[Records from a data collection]
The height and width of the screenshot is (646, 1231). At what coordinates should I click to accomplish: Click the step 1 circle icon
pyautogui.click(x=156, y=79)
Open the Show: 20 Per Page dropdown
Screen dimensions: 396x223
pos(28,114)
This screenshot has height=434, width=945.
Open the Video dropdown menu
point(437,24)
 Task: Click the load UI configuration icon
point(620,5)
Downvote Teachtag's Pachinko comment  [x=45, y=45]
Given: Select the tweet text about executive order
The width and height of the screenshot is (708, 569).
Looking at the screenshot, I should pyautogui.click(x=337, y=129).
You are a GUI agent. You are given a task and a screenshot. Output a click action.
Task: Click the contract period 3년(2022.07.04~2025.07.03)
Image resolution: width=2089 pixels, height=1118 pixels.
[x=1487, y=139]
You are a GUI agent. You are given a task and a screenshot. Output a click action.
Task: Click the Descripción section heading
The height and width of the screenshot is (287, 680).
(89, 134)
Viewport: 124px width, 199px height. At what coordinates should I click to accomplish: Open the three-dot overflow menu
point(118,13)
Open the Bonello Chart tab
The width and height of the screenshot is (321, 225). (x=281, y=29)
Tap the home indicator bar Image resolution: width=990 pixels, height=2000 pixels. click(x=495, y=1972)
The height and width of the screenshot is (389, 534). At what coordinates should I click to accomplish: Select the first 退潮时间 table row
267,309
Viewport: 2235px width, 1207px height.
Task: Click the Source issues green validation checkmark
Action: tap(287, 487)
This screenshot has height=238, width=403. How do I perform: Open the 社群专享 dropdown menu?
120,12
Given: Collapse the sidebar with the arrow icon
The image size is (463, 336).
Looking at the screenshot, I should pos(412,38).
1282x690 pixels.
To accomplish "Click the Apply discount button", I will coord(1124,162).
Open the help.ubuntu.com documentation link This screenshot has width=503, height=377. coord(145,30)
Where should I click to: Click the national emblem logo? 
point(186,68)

**Work item:**
Every record should be printed again exactly as it reads.

**Exercise result:**
The height and width of the screenshot is (646, 1231). At what coordinates should I click to accomplish: Click the step 1 circle icon
pyautogui.click(x=156, y=79)
Open the Show: 20 Per Page dropdown
Screen dimensions: 396x223
pos(28,114)
This screenshot has height=434, width=945.
Open the Video dropdown menu
point(437,24)
 Task: Click the load UI configuration icon
point(620,5)
Downvote Teachtag's Pachinko comment  [x=45, y=45]
Given: Select the tweet text about executive order
The width and height of the screenshot is (708, 569).
Looking at the screenshot, I should pyautogui.click(x=337, y=129).
You are a GUI agent. You are given a task and a screenshot. Output a click action.
Task: Click the contract period 3년(2022.07.04~2025.07.03)
Image resolution: width=2089 pixels, height=1118 pixels.
[x=1487, y=139]
You are a GUI agent. You are given a task and a screenshot. Output a click action.
Task: Click the Descripción section heading
The height and width of the screenshot is (287, 680).
(89, 134)
Viewport: 124px width, 199px height. At what coordinates should I click to accomplish: Open the three-dot overflow menu
point(118,13)
Open the Bonello Chart tab
The width and height of the screenshot is (321, 225). (x=281, y=29)
Tap the home indicator bar Image resolution: width=990 pixels, height=2000 pixels. click(x=495, y=1972)
The height and width of the screenshot is (389, 534). At what coordinates should I click to accomplish: Select the first 退潮时间 table row
267,309
Viewport: 2235px width, 1207px height.
Task: Click the Source issues green validation checkmark
Action: tap(287, 487)
This screenshot has height=238, width=403. How do I perform: Open the 社群专享 dropdown menu?
120,12
Given: Collapse the sidebar with the arrow icon
The image size is (463, 336).
Looking at the screenshot, I should pos(412,38).
1282x690 pixels.
To accomplish "Click the Apply discount button", I will coord(1124,162).
Open the help.ubuntu.com documentation link This screenshot has width=503, height=377. coord(145,30)
Where should I click to: Click the national emblem logo? 
point(186,68)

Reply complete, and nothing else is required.